Zudem bleibt eine Teilnahme des wichtigsten Nicht-Opec-Mitglieds an der Kürzung, Russland, nach wie vor ungewiss. Aus Moskau fehlt bislang eine klare Stellungnahme, ob und inwieweit auch weiterhin die Ölproduktion gekürzt wird.

Für die meisten dürften die drohenden Konsequenzen einer Nicht-Einigung allerdings schwerer wiegen als weitere Einschnitte auf dem aktuellen Niveau. Einer Umfrage des Wall Street Journals unter Analysten zufolge könnte der Ölpreis im Falle einer Nicht-Verlängerung wieder unter 40 Dollar fallen. Den Mitgliedsländern des Ölkartells, in deren Budgets beim letzten starken Fall schon Milliarden gefehlt haben, dürfte daran gelegen sein, dies abzuwenden.
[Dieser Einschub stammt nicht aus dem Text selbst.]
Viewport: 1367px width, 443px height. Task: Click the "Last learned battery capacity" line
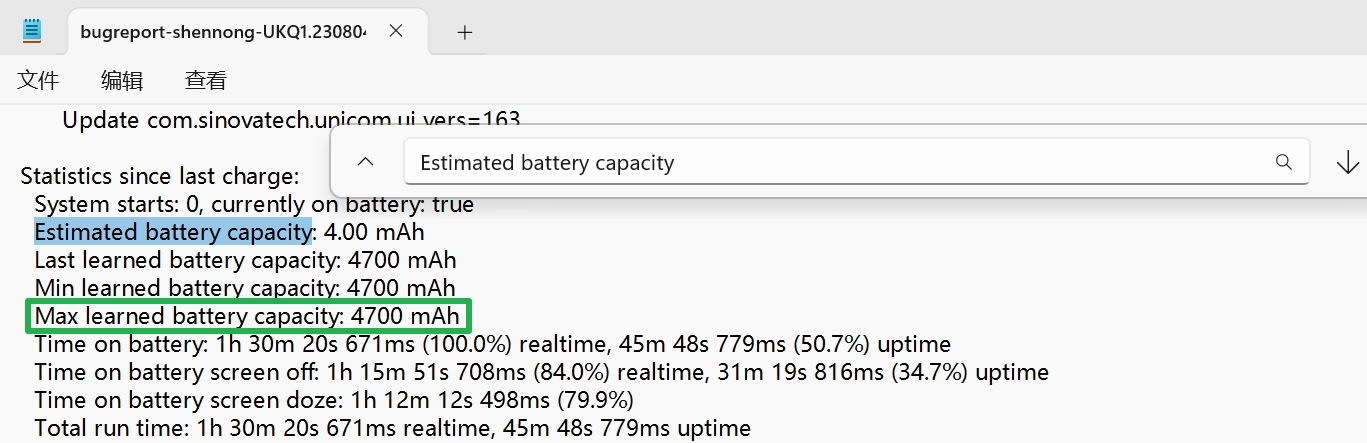pos(245,260)
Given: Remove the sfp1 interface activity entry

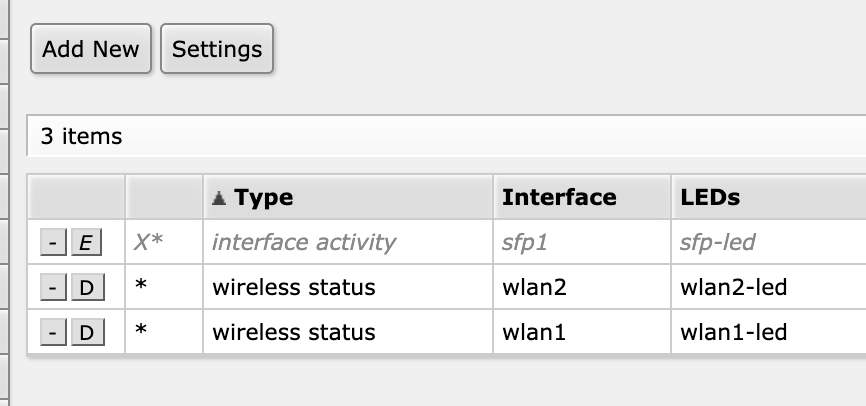Looking at the screenshot, I should coord(53,242).
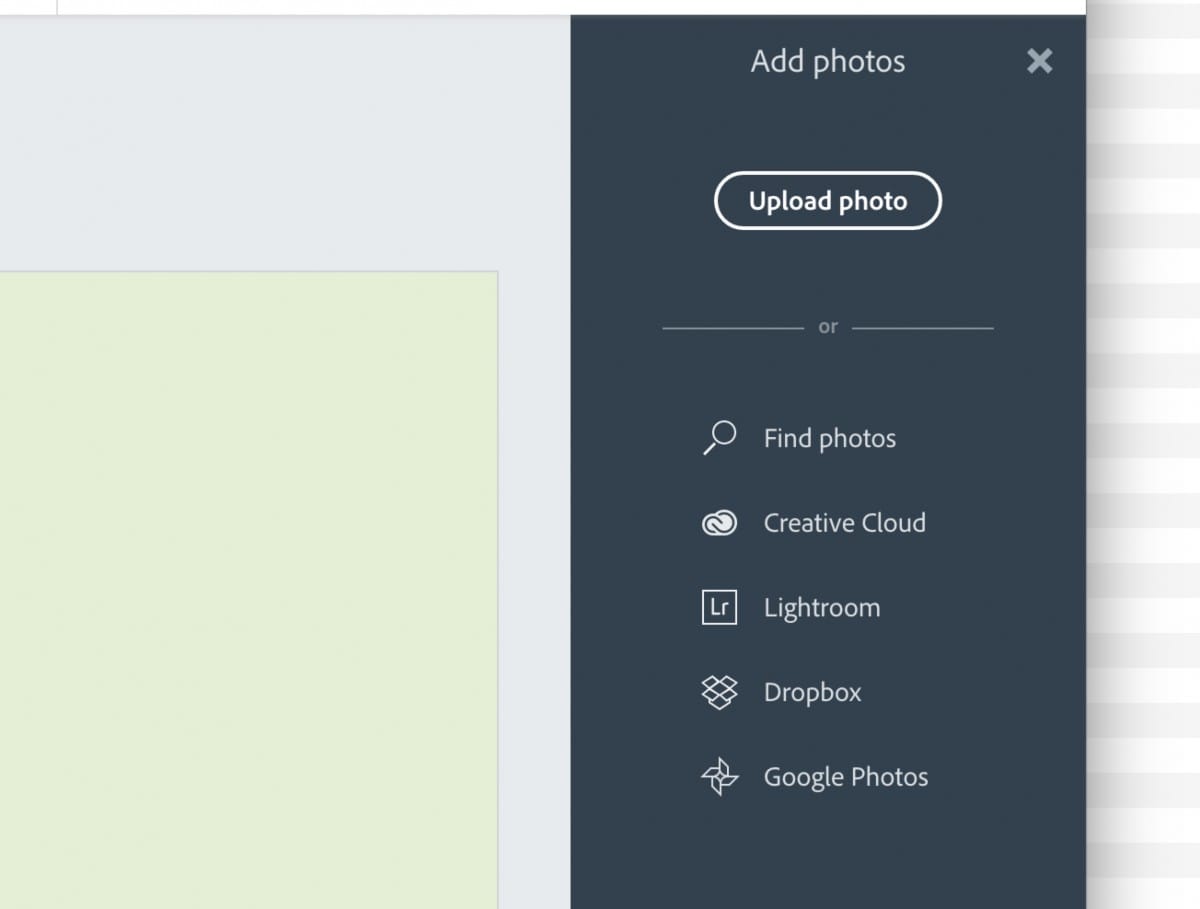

Ohnehin gab es von der IEA zuletzt eher motivierende Aussagen: Denn ihnen zufolge zeigen die Kürzungen zwar langsam, aber doch erkennbar Wirkungen. Würden die Kürzungen verlängert, würde sich die Lager rascher leeren, was wiederum die Preise stütze, erklärten die Experten in ihrem jüngsten Monatsreport.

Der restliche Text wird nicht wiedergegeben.